Via Monserrato, un passo da Palazzo Farnese, ore 8 e 30 d’una mattina schiaffeggiata dal sole. Dentro l’ampio, antico e un po’ asmatico ascensore in noce risalta un fogliettino. E’ abbastanza incongruo. Dove ti aspetti una targa d’ottone, a Roma, anche nel Palazzo più signorile, figura sempre un pezzo di carta appiccicato con lo scotch: “In caso di blocco…”. E’ il carattere della metropoli paesana, l’unica capitale europea con qualcosa di eternamente sbracato, persino in casa dell’Ingegnere. All’ultimo piano compare un maggiordomo di colore e dall’aria perfetta, muto e un po’ inclinato nel suo black tie: fa scorrere la porta dell’ascensore, introduce l’ospite. Ed eccolo finalmente, Carlo De Benedetti, immerso in una poltrona e avvolto d’un atteggiamento autoritario e ottocentesco, che però subito si trasforma in un largo sorriso di benvenuto sotto i capelli argentati e tirati all’indietro, tra i quali si vedono i solchi esatti del pettine. “Ormai vado per gli ottantadue”, dice quando gli si ricorda che alla Fiat, quand’era amministratore delegato, lo chiamavano “la tigre”, perché era implacabile, aggressivo, sprezzante e dal licenziamento facile a tutti i livelli. “Adesso sono al massimo un vecchio leone sdentato”, sorride, ma è chiaro che non ci crede nemmeno lui. Aveva quarantadue anni ai tempi del Lingotto. Cacciò Gian Mario Rossignolo, che lui chiamava “aria fritta”, e accantonò Vittorio Chiusano, che lui chiamava “aria di sacrestia”. Gli uomini Agnelli. “Rossignolo lo licenziai due giorni dopo il mio arrivo in Fiat”.


“Rosignolo era entrato nel mio ufficio esponendomi tutta una fumosa teoria secondo la quale in Europa non c’era più un futuro industriale per l’automobile. Gli dissi: ‘Se sei convinto che l’auto è finita, mi spieghi come diavolo puoi fare il capo delle strategie industriali di un’azienda che produce automobili?’. Lo liquidai. Era un cretino”. Ai tempi, per la verità, come riportano tutte le cronache, disse che era “un coglione”.

━━━━━━━━━━━━━━━━━━━━━━━━━━━━━━

_OBIETTIVO_
Indica se ciascuna affermazione concorda con il brano su Carlo De Benedetti, rispondendo sì o no e citando alla lettera le parole del brano che lo stabiliscono.
1. Rossignolo fu licenziato due giorni dopo l’arrivo di De Benedetti in Fiat.
2. Nell’ascensore del palazzo è affissa una targa d’ottone.
3. Ai tempi del Lingotto De Benedetti aveva cinquant’anni.

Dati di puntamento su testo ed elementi

━━━━━━━━━━━━━━━━━━━━━━━━━━━━━━

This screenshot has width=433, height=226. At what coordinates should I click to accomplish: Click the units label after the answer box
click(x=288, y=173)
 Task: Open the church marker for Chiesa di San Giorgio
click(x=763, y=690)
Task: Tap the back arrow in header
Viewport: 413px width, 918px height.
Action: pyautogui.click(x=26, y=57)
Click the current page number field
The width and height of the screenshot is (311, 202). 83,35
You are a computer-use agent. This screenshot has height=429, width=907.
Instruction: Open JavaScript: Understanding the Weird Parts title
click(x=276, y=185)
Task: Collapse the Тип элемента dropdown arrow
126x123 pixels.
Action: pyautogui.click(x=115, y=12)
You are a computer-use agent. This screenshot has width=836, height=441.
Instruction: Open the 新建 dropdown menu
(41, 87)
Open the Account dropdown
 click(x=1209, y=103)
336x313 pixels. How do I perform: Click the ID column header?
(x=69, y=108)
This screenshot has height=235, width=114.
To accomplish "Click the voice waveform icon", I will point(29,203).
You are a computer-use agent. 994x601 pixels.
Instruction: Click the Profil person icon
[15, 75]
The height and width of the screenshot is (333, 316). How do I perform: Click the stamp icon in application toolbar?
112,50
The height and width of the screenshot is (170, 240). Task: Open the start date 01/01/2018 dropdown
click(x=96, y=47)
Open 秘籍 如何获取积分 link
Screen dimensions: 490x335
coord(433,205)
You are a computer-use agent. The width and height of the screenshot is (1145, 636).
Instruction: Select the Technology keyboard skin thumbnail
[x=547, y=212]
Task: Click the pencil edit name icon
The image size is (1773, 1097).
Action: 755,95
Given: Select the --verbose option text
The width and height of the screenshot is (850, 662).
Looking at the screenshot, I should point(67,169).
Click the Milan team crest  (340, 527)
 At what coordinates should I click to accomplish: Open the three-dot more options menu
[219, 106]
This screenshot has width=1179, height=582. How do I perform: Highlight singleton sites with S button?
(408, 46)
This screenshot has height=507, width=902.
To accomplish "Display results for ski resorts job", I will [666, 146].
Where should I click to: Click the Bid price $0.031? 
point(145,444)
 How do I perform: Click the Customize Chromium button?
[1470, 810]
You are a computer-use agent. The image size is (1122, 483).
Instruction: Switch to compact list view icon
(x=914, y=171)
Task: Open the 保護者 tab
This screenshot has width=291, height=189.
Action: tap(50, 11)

━━━━━━━━━━━━━━━━━━━━━━━━━━━━━━

_RISULTATO FINALE_
1. Sì: “Rossignolo lo licenziai due giorni dopo il mio arrivo in Fiat”.
2. No: “Dentro l’ampio, antico e un po’ asmatico ascensore in noce risalta un fogliettino.”
3. No: “Aveva quarantadue anni ai tempi del Lingotto.”